There are also questions about the use of the Heritage Fund’s public access monies which, as per ARS § 17-296.1, are required to be spent to provide “entry to publicly held lands for recreational use.” That implies the money must be spent to provide access for all recreationists, not just hunters. The Heritage Fund’s money doesn’t come from hunting-related revenue, such as hunting licenses. It comes from the state’s general fund, so the Fund’s public access agreements should benefit all Arizonans.

But most of the public access ranch agreements are focused solely on providing hunters with access to ranch lands. For instance, the fund’s FY 2014 report mentioned the completion of a public access ranch agreement with the Navajo Nation, which owns the Big Boquillas Ranch located in northern Arizona south of the Hualapai and Havasupai reservations. The “Big Bo” is composed of about 491,000 acres of private land owned by the tribe, checkerboarded with about 238,000 acres of State Trust Land, making it the largest ranch in Arizona. It’s managed by Cholla Livestock LLC, which has a grazing lease with the tribe. The agreement created a permit system administered by Cholla Livestock LLC wherein hunters would be able to pay the company a fee to access the ranch lands, and the Department would enforce ranch rules and Arizona hunting regulations.

In 2016 the agreement was renewed, but the operation of the access permit system was taken over by Big Bo LLC, a new company owned by Cholla Livestock LLC. Furthermore, the new agreement provided $55,000 a year to the tribe and its lessee “for use as a cost share” for “mutually beneficial projects to provide water for wildlife and cattle.” The money has been provided in the form of $55,000 annual HPC grants, which were increased to $100,000 annually in 2018.

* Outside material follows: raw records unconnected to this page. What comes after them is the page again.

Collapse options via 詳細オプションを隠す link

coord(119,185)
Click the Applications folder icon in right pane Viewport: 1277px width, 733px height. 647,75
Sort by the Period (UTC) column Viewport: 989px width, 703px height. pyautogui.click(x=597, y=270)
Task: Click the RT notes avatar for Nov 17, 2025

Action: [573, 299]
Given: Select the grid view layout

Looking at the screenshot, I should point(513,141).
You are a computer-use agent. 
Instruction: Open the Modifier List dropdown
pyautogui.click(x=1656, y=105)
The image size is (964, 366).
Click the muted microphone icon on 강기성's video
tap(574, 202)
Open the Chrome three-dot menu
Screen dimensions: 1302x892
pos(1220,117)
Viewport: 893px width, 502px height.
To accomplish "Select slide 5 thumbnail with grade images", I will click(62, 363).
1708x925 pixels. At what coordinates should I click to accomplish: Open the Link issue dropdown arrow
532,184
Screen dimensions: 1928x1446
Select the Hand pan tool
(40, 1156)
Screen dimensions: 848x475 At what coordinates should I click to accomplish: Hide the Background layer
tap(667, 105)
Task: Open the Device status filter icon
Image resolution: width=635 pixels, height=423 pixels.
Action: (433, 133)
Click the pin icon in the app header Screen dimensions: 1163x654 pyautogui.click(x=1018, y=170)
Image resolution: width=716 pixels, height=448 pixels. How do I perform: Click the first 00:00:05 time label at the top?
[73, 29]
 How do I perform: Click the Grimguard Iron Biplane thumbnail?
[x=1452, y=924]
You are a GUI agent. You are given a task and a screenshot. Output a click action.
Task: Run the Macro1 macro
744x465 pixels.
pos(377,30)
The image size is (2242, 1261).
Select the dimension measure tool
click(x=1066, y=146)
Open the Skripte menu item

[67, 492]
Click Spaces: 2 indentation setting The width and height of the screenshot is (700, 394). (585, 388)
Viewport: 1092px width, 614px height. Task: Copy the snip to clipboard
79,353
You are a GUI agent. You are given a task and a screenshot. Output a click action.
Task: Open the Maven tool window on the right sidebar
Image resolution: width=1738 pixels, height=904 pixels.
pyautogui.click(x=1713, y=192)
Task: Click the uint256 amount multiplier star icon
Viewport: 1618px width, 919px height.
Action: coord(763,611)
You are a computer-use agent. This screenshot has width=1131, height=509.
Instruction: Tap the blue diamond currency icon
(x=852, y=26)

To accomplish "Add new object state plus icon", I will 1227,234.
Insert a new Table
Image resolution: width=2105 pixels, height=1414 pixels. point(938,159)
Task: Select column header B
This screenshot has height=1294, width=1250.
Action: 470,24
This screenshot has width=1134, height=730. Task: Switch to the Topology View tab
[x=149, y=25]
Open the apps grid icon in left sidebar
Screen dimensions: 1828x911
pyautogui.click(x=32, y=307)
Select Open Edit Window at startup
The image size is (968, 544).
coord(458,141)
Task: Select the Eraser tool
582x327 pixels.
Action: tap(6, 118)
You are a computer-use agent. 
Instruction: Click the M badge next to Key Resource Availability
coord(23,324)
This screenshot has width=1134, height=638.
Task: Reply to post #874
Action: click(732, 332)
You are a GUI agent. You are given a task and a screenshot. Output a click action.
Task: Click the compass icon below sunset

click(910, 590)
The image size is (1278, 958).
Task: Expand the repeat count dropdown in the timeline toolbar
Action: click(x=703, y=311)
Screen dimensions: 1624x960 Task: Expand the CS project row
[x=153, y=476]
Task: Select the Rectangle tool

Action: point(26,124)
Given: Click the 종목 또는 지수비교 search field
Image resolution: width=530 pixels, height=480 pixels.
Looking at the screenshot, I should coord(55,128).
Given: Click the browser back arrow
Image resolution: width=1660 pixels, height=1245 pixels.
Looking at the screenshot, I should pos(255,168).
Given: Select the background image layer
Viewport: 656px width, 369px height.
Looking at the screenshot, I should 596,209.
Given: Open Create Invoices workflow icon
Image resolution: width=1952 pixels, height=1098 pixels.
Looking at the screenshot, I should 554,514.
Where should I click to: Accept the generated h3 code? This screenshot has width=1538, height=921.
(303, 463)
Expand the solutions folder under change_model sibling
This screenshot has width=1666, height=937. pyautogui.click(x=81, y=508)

This access agreement, however, only applies to licensed hunters – which excludes the vast majority of Arizona residents. Moreover, the ranch doesn’t include any public land, nor is it adjacent to any public land. It’s comprised only of tribal lands that are checkerboarded with sections of state land – and State Trust lands aren’t public land. In fact, the State Land Department requires the purchase of a recreational permit to visit them. The 2018 public access agreement completed with the Hopi Tribe similarly involves state land. These probably aren’t the only ranch agreements that didn’t provide everybody with access to truly public land.

Furthermore, most of the public access ranch agreements mentioned in the annual reports appear to be renewed every few years, so ranchers are repeatedly compensated for allowing the public to cross their land.

A Troubling Lack Of Transparency

Department staff recently confirmed to me that ranch habitat agreements are still being made with IIPAM money, even though it’s not usually documented in the agreement, and also that they have made a conscious decision to quit including specific information about them in the fund’s annual reports. In other words, basic questions about the Game & Fish Department’s administration of Heritage Fund ranch agreement expenditures that can’t be answered by any available public records.

Updates

On December 16, 2021, the Arizona Auditor General’s office released its third decennial performance audit of the Arizona Game & Fish Commission Heritage Fund. Its inadequacy was quite farcical, in that its only criticism was that the Department had spent too much money managing its wildlife properties. It failed to address the lack of transparency about the numerous Heritage Fund non-grant payments to ranchers, the appropriateness of some of the expenditures made for public access, and the Department’s failure to adequately comply with public record requests about fund expenditures.